Theoretical Division, Mail Stop B-216, Los Alamos National Laboratory, Los Alamos, NM 87544

Theoretical Division, Mail Stop B-214, Los Alamos National Laboratory, Los Alamos, NM 87544

Abstract

We present a novel linear solver that works well for large systems obtained
from discretizing PDEs. It is robust and, for the examples we studied, the
computational effort scales linearly with the number of equations. The
algorithm is based on a wavelength decomposition that combines conjugate
gradient, multi-scaling and iterative splitting methods into a single
approach. On the surface, the algorithm is a simple preconditioned conjugate
gradient with all the sophistication of the algorithm in the choice of the
preconditioning matrix. The preconditioner is a very good approximate inverse
of the linear operator. It is constructed from the inverse of the coarse
grained linear operator and from smoothing operators that are based on an
operator splitting on the fine grid. The coarse graining captures the long
wavelength behavior of the inverse operator while the smoothing operator
captures the short wavelength behavior. The conjugate gradient iteration
accounts for the coupling between long and short wavelengths. The coarse
grained operator corresponds to a lower resolution approximation to the PDEs.
While the coarse grained inverse is not known explicitly, the algorithm only
requires that the preconditioner can be a applied to a vector.

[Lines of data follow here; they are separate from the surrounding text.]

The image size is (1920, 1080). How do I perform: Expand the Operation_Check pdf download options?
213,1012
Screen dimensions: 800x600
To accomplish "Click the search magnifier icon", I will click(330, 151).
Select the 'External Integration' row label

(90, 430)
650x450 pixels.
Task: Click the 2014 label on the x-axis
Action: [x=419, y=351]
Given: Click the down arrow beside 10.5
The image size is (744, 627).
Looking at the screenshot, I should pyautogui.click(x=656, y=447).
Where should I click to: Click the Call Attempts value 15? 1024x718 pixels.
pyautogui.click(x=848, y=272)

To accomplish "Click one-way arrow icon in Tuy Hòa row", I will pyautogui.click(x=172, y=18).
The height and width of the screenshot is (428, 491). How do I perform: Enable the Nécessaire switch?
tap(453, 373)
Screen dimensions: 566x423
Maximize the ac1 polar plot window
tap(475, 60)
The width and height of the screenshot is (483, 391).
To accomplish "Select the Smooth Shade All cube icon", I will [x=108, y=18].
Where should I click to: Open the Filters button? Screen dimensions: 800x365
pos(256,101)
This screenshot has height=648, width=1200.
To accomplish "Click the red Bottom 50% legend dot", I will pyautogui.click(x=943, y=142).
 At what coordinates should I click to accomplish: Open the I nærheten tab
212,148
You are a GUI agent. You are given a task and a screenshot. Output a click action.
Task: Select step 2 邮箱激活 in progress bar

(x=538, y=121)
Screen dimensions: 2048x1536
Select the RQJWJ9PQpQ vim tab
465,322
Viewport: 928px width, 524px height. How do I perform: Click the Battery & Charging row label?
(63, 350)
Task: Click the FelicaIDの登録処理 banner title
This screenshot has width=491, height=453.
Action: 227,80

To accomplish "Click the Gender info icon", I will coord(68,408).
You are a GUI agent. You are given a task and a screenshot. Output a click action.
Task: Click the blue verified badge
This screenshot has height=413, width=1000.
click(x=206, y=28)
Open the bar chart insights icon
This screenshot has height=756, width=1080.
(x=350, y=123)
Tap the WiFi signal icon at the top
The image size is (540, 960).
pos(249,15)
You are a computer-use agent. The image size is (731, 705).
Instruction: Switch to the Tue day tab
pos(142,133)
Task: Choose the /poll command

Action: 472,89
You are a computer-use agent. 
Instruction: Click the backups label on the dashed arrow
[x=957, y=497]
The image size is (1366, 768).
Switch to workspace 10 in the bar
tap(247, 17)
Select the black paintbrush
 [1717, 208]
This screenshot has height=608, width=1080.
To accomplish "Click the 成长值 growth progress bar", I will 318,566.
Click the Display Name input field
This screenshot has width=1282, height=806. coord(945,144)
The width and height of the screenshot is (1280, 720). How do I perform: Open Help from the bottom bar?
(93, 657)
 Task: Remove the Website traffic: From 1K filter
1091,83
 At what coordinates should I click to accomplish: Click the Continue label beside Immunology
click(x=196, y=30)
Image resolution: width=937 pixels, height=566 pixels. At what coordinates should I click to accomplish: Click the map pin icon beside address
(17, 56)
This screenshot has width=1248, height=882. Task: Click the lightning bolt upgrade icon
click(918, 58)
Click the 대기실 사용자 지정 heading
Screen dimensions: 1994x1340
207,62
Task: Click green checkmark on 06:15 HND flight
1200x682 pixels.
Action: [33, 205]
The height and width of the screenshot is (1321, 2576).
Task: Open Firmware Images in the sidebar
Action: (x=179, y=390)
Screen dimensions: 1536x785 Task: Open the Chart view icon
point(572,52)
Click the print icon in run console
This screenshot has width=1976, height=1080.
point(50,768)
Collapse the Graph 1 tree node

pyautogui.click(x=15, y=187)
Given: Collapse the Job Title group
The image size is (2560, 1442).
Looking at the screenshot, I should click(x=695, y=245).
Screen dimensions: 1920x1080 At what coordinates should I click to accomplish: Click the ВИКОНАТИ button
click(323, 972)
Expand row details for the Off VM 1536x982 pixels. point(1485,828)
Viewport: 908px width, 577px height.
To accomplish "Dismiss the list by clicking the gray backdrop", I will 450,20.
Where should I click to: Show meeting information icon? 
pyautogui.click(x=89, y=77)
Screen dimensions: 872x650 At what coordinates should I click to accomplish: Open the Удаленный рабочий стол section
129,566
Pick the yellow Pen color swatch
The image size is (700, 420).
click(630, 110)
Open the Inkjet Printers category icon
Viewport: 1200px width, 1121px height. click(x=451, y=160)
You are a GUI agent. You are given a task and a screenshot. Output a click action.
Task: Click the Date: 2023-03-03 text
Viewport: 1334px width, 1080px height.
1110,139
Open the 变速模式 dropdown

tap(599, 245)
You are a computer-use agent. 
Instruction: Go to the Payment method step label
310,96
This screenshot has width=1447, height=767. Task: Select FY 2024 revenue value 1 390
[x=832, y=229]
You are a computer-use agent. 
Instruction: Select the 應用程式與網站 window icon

The coarse
inverse applied to a vector can be obtained as the solution of another
preconditioned conjugate gradient solver that applies the same algorithm to
the smaller problem. Thus, the method is naturally recursive. The recursion
ends when the matrix is sufficiently small for a solution to be obtained
efficiently with a standard solver. The local feedback provided by the
conjugate gradient step at every level makes the algorithm very robust. In
spite of the effort required for the coarse inverse, the algorithm is
efficient because the increased quality of the approximate inverse greatly
reduces the number of times the preconditioner needs to be evaluated. A
feature of the algorithm is that the transition between coarse grids is
determined dynamically by the accuracy requirement of the conjugate gradient
solver at each level. Typically, later iterations on the finer scales need
fewer iterations on the coarser scales and the computational effort is
proportional to N rather than NlogN, where N is the number of equations. We
have tested our solver on the porous flow equation. On a workstation we have
solved problems on grids ranging in dimension over 3 orders of magnitude, from
10^{3} to 10^{6}, and found that the linear scaling holds.
The algorithm works well, even when the permeability tensor has spatial
variations exceeding a factor of 10^{9}.